Status
Current state: Under Discussion
Discussion thread:
JIRA:
Please keep the discussion on the mailing list rather than commenting on the wiki (wiki discussions get unwieldy fast).
Motivation
The broker does validation of the records from Kafka's message format perspective, but there is no way to validate them from an application perspective. This makes it very hard to guarantee any data-quality on a Kafka topic, and the consumers are left to fend for themselves by using mitigation strategies like a dead-letter-queue or block/crash on a malformed data.
One appealing use case for more validation could be to ensure that a topic ingests records only of a certain (or an allowed list of) schema(s).
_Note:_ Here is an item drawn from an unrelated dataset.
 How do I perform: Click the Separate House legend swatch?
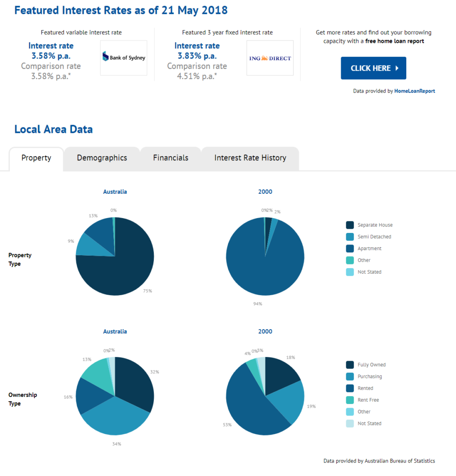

That is, a way to enforce Topic T to only append records belonging to Schema S, making Kafka schema aware.
An interface to allow custom validation logic to validate records before they are appended to local log could enable the above scenario and many more.
A chain of validations could be used to perform multiple validations in series.
Public Interfaces
The broker configuration would have a new config record.validator.classes which would take a comma separated list of implementation classes of the BrokerRecordValidator interface.
By default, the value would be an empty string and that means that there is no extra validation configured.
Configuration Name | Valid Values | Default Value |
---|---|---|
record.validator.classes | class name of BrokerRecordValidator implementation | empty string |
The BrokerRecordValidator interface is provided below:
interface BrokerRecordValidator { /** * Validate the record for a given topic-partition. */ Optional<ApiRecordError> validateRecord(Record record, TopicPartition topicPartition); }
Proposed Changes
The chain of validations would be called in the LogValidator.scala class' validateRecord(), right after the calls to validateKey() and validateTimestamp().
The return type Optional<ApiRecordError> is the same as the other internal validate functions are returning as of today.
Compatibility, Deprecation, and Migration Plan
- What impact (if any) will there be on existing users?
- If we are changing behavior how will we phase out the older behavior?
- If we need special migration tools, describe them here.
- When will we remove the existing behavior?
Rejected Alternatives
An alternative to this would be to have the producers validate the records before sending, but guaranteeing that is difficult as producers could have bugs.